◆ **Direction**:
Proceed with the passage on ObjectWindows application dictionaries by writing what comes after its last sentence.

◆ **Extract**:
----------------

Your OwlMain function should now look something like this:


int
OwlMain(int /*argc*/, char* /*argv*/ [])
{
  ::Registrar = new TOcRegistrar(AppReg, TOleDocViewFactory<TDrawApp>(),
                                 TApplication::GetCmdLine());
  return ::Registrar->Run();
}
	

Creating an application dictionary

The application dictionary is an object that helps coordinate associations between processes or tasks and TApplication pointers. Before diving into OLE, this was relatively simple: a TApplication object was pretty much synonymous with a process. With OLE, the environment becomes confused: there can be multiple tasks and processes in a single application, with a container application, a number of embedded servers, possibly more servers embedded within those servers--the neighborhood's gotten a little more crowded.

To deal with this, ObjectWindows provides application dictionaries with the TAppDictionary class. The best thing about TAppDictionary is that, in order to use it for our purposes here, you don't have to know a whole lot about it. ObjectWindows also provides a macro, DEFINE_APP_DICTIONARY, that creates and initializes an application dictionary object for you.

----------------

◆ **Material**:

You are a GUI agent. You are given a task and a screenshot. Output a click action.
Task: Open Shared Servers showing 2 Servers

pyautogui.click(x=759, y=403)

----------------

◆ **Task response**:
DEFINE_APP_DICTIONARY takes a single parameter, the name of the object you want to create. You should place this near the beginning of your source file in the global name space. You must at least place it before TDrawApp's constructor, since that's where you'll use it.

Your application dictionary definition should look something like this:


	DEFINE_APP_DICTIONARY(AppDictionary);
	

Changes to TDrawApp

You need change the TDrawApp class to support ObjectComponents. These changes are fairly standard when you're creating a Doc/View application in an OLE container.

Changing the class declaration

You need to make the following changes to the declaration of the TDrawApp class:

  1. Derive TDrawApp from both TApplication and the TOcModule class. TOcModule provides the interface your application object uses to communicate with OLE through the ObjectComponents Framework. Both TApplication and TOcModule should be public bases.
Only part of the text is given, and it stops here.